Start of Listed records

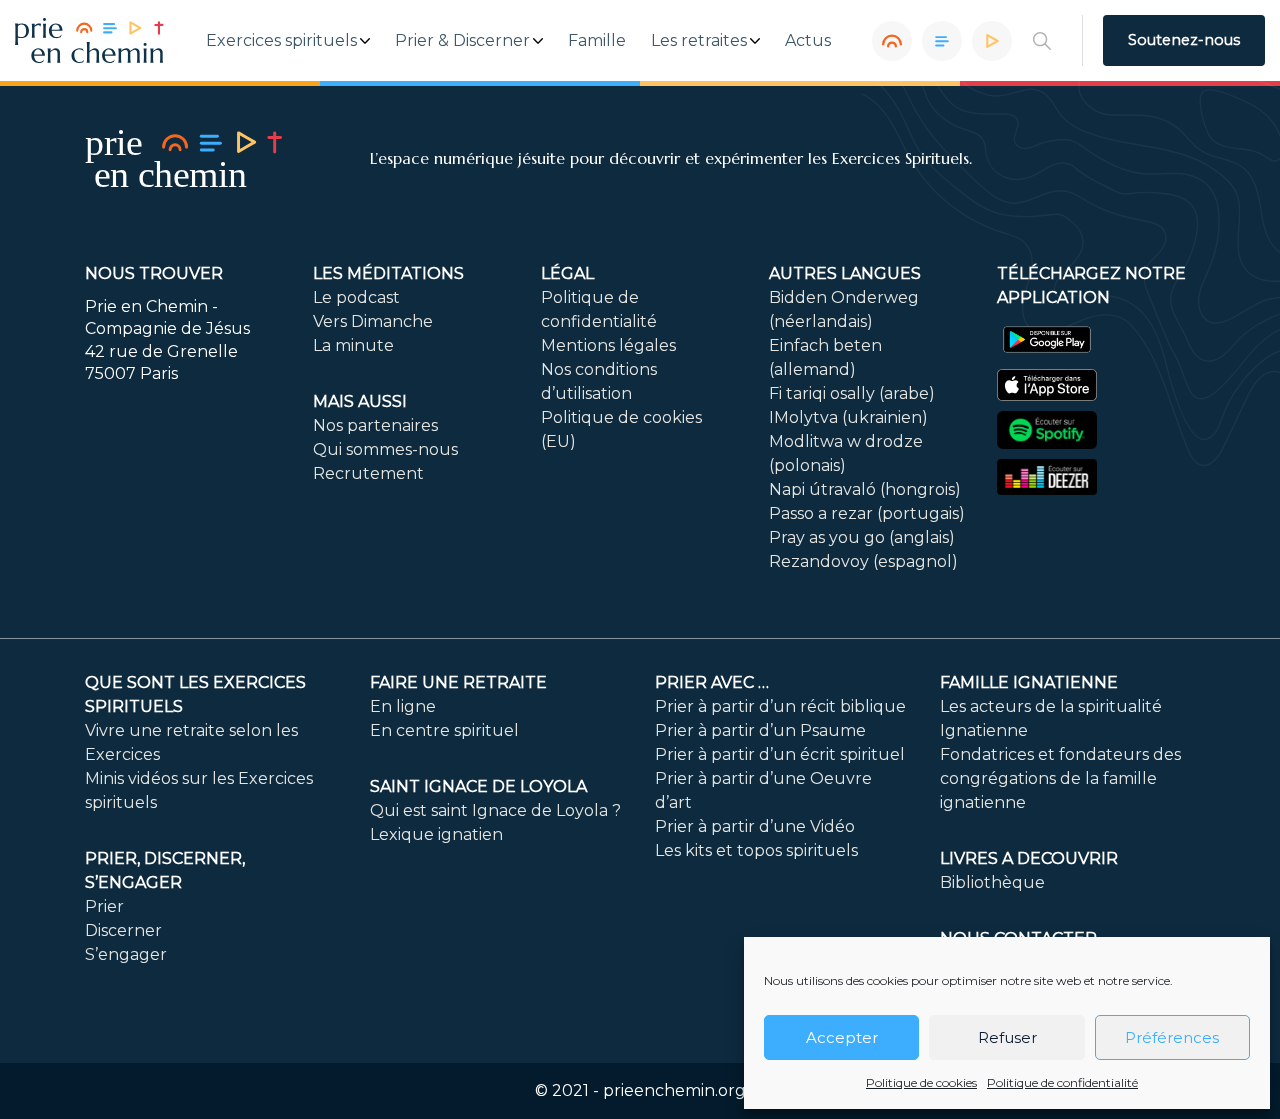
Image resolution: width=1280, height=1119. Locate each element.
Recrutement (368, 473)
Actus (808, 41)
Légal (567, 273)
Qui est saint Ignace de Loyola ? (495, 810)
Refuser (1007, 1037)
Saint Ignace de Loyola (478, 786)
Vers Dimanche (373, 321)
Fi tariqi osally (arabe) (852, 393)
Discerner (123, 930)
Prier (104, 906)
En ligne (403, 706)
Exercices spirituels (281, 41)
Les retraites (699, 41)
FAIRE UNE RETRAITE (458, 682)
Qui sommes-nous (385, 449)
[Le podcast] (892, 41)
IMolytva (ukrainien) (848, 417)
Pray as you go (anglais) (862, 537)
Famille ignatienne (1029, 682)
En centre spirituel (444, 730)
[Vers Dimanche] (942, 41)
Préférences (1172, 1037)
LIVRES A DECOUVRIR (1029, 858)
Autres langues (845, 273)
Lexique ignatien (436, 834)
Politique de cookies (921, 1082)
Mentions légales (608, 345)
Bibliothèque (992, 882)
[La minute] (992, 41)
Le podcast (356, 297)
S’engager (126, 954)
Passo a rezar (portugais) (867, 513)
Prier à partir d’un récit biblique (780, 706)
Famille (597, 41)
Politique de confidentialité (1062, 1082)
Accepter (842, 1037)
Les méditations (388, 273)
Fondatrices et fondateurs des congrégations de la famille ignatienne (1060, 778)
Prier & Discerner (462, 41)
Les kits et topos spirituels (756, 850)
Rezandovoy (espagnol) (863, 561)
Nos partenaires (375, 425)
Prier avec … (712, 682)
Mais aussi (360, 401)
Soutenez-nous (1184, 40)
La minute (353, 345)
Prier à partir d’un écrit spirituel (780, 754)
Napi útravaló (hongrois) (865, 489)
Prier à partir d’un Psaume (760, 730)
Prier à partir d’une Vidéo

End of Listed records

### Required work
Pictures stay out; the data above is to be returned exactly.

### Solution to this exercise
Image resolution: width=1280, height=1119. Locate each element.
Recrutement (368, 473)
Actus (808, 41)
Légal (567, 273)
Qui est saint Ignace de Loyola ? (495, 810)
Refuser (1007, 1037)
Saint Ignace de Loyola (478, 786)
Vers Dimanche (373, 321)
Fi tariqi osally (arabe) (852, 393)
Discerner (123, 930)
Prier (104, 906)
En ligne (403, 706)
Exercices spirituels (281, 41)
Les retraites (699, 41)
FAIRE UNE RETRAITE (458, 682)
Qui sommes-nous (385, 449)
[Le podcast] (892, 41)
IMolytva (ukrainien) (848, 417)
Pray as you go (anglais) (862, 537)
Famille ignatienne (1029, 682)
En centre spirituel (444, 730)
[Vers Dimanche] (942, 41)
Préférences (1172, 1037)
LIVRES A DECOUVRIR (1029, 858)
Autres langues (845, 273)
Lexique ignatien (436, 834)
Politique de cookies (921, 1082)
Mentions légales (608, 345)
Bibliothèque (992, 882)
[La minute] (992, 41)
Le podcast (356, 297)
S’engager (126, 954)
Passo a rezar (portugais) (867, 513)
Prier à partir d’un récit biblique (780, 706)
Famille (597, 41)
Politique de confidentialité (1062, 1082)
Accepter (842, 1037)
Les méditations (388, 273)
Fondatrices et fondateurs des congrégations de la famille ignatienne (1060, 778)
Prier & Discerner (462, 41)
Les kits et topos spirituels (756, 850)
Rezandovoy (espagnol) (863, 561)
Nos partenaires (375, 425)
Prier avec … (712, 682)
Mais aussi (360, 401)
Soutenez-nous (1184, 40)
La minute (353, 345)
Prier à partir d’un écrit spirituel (780, 754)
Napi útravaló (hongrois) (865, 489)
Prier à partir d’un Psaume (760, 730)
Prier à partir d’une Vidéo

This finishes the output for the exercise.